CVE-2025-38516 is a vulnerability in the Linux kernel's pinctrl-msm driver that was discovered and disclosed on August 16, 2025. The vulnerability affects the handling of UFS-reset pins in the TLMM (Top Level Mode Multiplexer) system, where certain pins without interrupt logic are incorrectly registered as GPIO in the kernel (NVD Database).

The vulnerability occurs when pins with intrdetectionwidth settings not equal to 1 or 2 are requested for interrupts, triggering a BUG() in the msmgpioirqsettype() function. This can be triggered from user-space using commands like gpiomon -c 0 113 on affected platforms. The issue specifically affects the pinctrl: qcom: msm component of the Linux kernel (Debian Tracker).

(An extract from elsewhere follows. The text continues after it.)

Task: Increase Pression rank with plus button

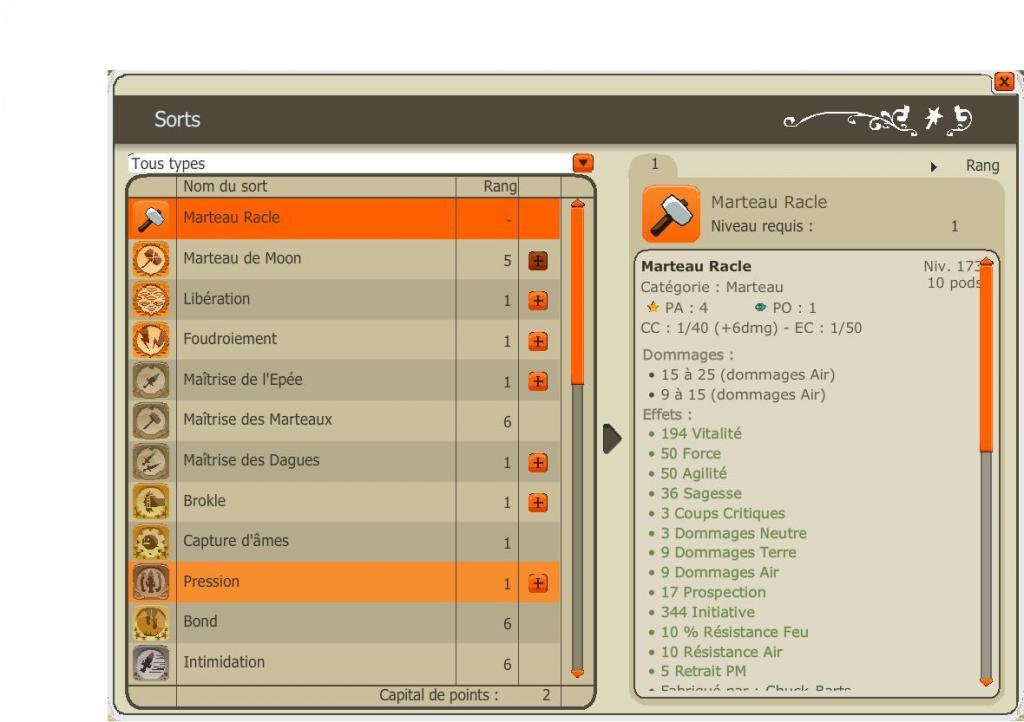Action: [537, 584]
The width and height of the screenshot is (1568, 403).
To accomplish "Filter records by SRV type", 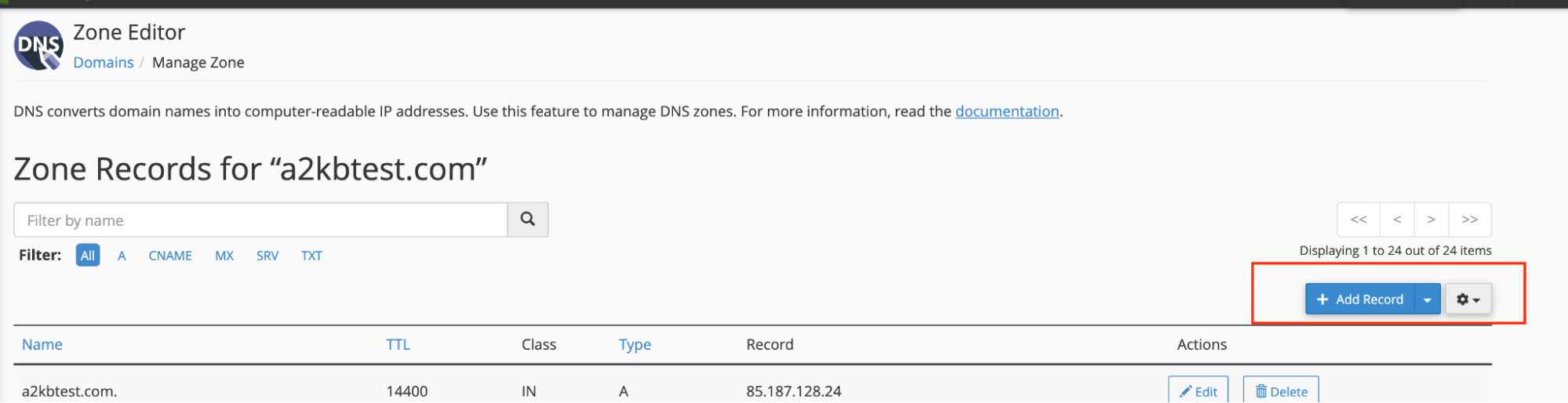I will point(267,256).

When exploited, this vulnerability can cause a kernel crash due to invalid requests from user-space, potentially leading to system instability and denial of service conditions (NVD Database).

The issue has been fixed in various Linux distributions with specific version updates. Debian has addressed this in bookworm (security) version 6.1.147-1 and trixie (security) version 6.12.41-1. The fix involves marking certain pins as invalid for the irq chip to prevent them from being registered as available irqs (Debian Tracker).